Archie explained that they were competitors’ wives, girlfriends, and mothers traveling aboard the support trains.
Platov was gesturing energetically with an engineering slide rule, and Bell noted the gleam in his dark eyes of the “mad scientist.” Though in Platov’s case, the Russian appeared less dangerous than eccentric, particularly as he was busy romancing his admirers.
“He’s prospecting for investors,” Archie said, “hoping some fliers will try it in the race. So far, no one’s ready to give up propellers. But his luck might have changed. That fat fellow in white is a Mississippi cotton farmer with more money than brains. He’s paying to test the motor on a real flying machine. Mr. Platov? Come tell my friend Mr. Bell how your contraption works.”
The inventor touched his lips to several of the ladies’ gloves, tipped his boater, and bustled over. He shook Bell’s hand, bowed, and clicked his heels. “Dmitri Platov. De idea is dat superior motor-powering fly machine Platov is demonstrating.”
Bell listened closely. The “thermo engine” used a small automobile motor to power a compressor. The compressor forced liquid kerosene through a nozzle. An electric spark ignited the volatile spray, creating thrust.
“Is making jet! Jet is pushing.”
Bell noticed that the voluble Russian appeared to be well liked. His fractured English provoked snickers among the grease-stained mechanicians who gathered to watch, but Bell overheard them discussing the new engine with respect. Just like mechanicians at an automobile race, they were tinkerers, always on the lookout for ways to make machines faster and stronger.
If it worked, they were saying, the thermo engine had a good chance of winning because it tackled head-on the three biggest problems holding back flying machines: excess weight, insufficient power, and the vibration that threatened to shake their flimsy frames to pieces. So far, it was tethered to a rail, down which it had “flown” repeatedly at a high rate of speed. The real test would come when the artificers finished assembling the cotton farmer’s airship.
“De idea is dat no pistons is shaking, no propeller is breaking.”
Again Bell overheard agreement among the gathering of flying-machine workmen. Platov’s engine could be, in theory at least, as smooth as a turbine, unlike most gasoline engines, which rattled an airman’s molars loose. Another mechanician ran up. “Mr. Platov! Mr. Platov! Could you please come quickly to our hangar car?”
Platov grabbed a leather tool bag and hurried after him.
“What was that about?” asked Bell.
“He’s a tip-top machinist,” said Archie. “Supports himself working freelance, fashioning parts. The hangar cars have lathes, drill presses, hones, and gear shapers. If all of a sudden they need a part, Platov can make it faster than the factory can ship it.”
“Here comes our girl!” said Isaac Bell.
“At last,” said Archie, clearly relieved despite his earlier assurances.

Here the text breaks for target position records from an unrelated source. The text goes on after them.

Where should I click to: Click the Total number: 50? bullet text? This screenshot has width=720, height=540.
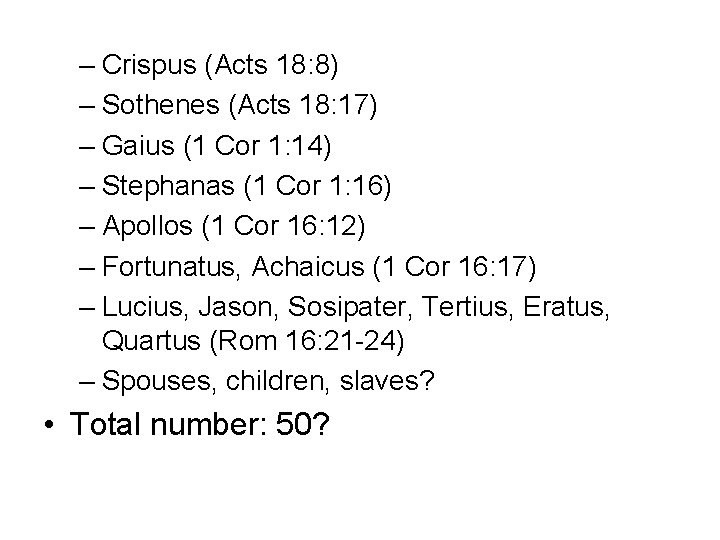tap(199, 424)
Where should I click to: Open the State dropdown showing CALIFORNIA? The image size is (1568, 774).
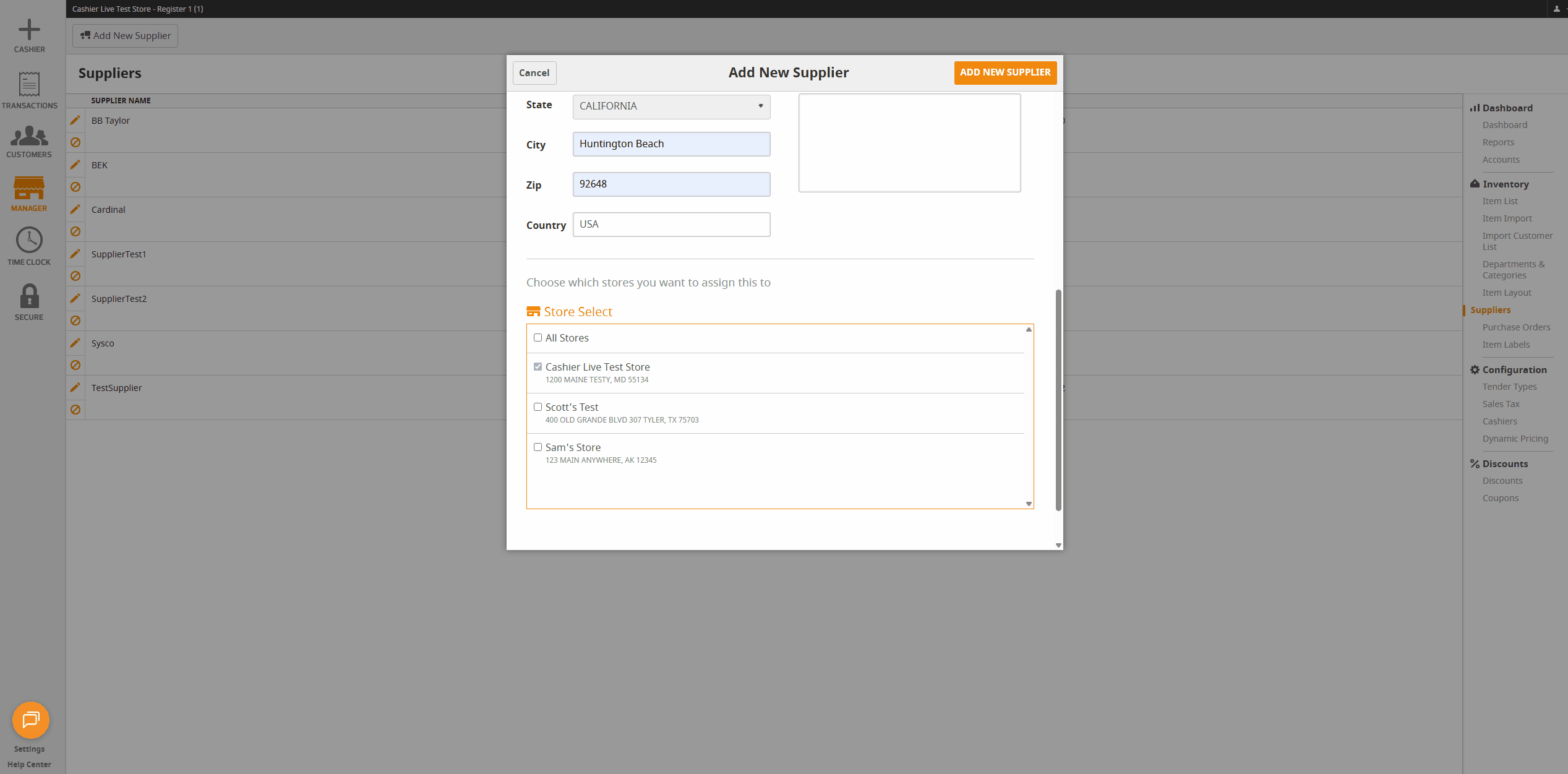(671, 106)
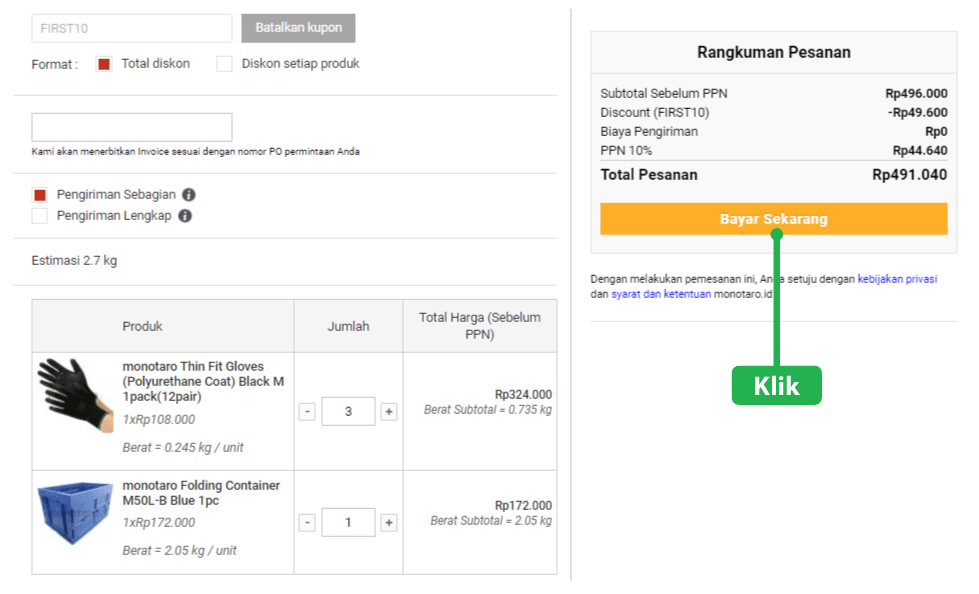Click the FIRST10 coupon code field
The image size is (979, 594).
click(x=132, y=28)
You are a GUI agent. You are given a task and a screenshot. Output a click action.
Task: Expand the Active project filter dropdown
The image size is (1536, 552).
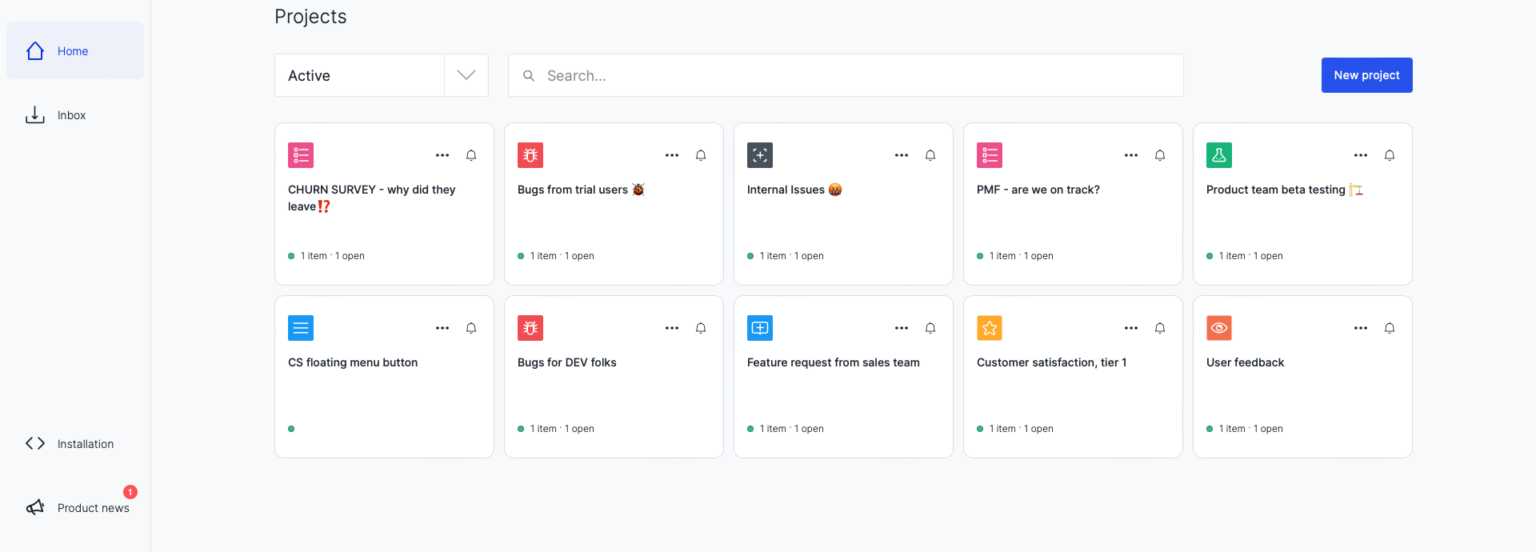pyautogui.click(x=466, y=76)
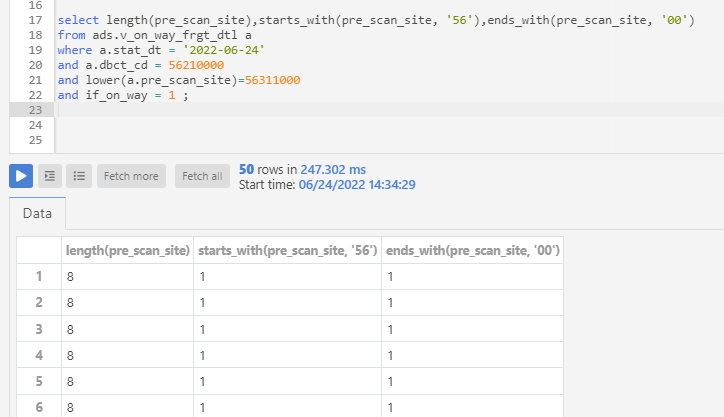Click the length cell in row 2
The height and width of the screenshot is (417, 724).
click(127, 303)
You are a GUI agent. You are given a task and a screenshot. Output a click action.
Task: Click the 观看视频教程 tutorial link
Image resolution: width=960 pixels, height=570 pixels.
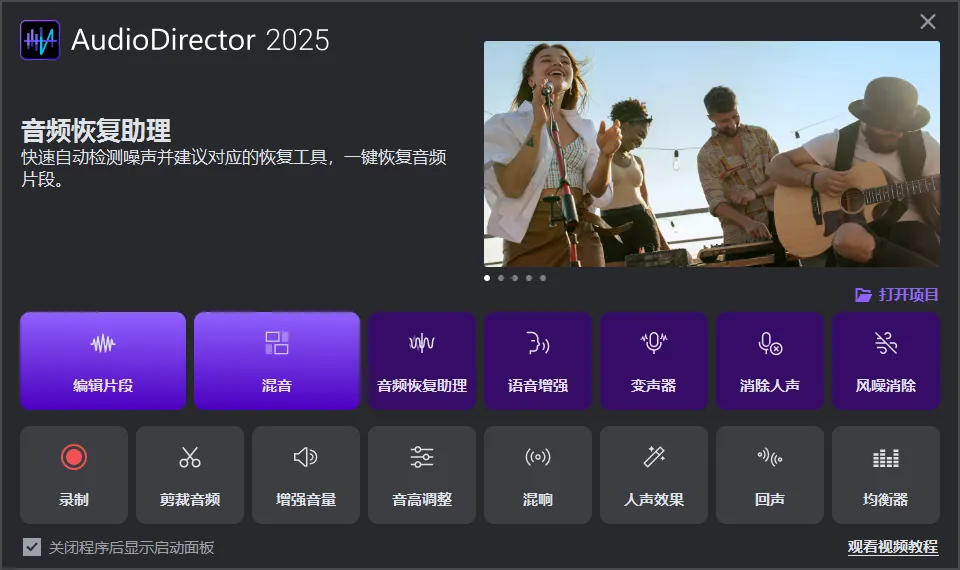[x=892, y=547]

Bell watched the yellow speck that his sharp eyes had spotted on the horizon. It grew larger rapidly. Sooner than Bell expected, it was close enough to present the shape of a sleek monoplane. He could hear the motor make an authoritative smooth burble.
Archie said, “That’s the Celere that Preston Whiteway bought back from Marco’s creditors.”
Isaac Bell eyed it appreciatively. “Marco’s last effort makes most of these others look like box kites.”
“It’s a speedster, all right,” Archie agreed. “But the talk around the infield is it’s not as strongly constructed as the biplanes. And there are rumors that that’s how Marco went broke.”
“What rumors?”
“Back in Italy, they say, Marco sold a machine to the Italian Army, borrowed against future royalties, and immigrated to America and built a couple of standard biplanes he sold to Josephine’s husband. Then he borrowed more money to build that one she’s flying on now. Unfortunately, they say, back in Italy a wing fell off the one he sold to the Italian Army, and a general broke both legs in the smash. The Army canceled the contract, and Marco was however you say persona non grata in Italian. True story or not, the mechanicians agree that monoplanes aren’t as strong as biplanes.”
“But all that biplane strength comes at the expense of speed.”
“Maybe so, but the birdmen and mechanicians I talked to all say that just getting to San Francisco is going to be the hard part. Machines that strive only for speed can’t stay the whole race.”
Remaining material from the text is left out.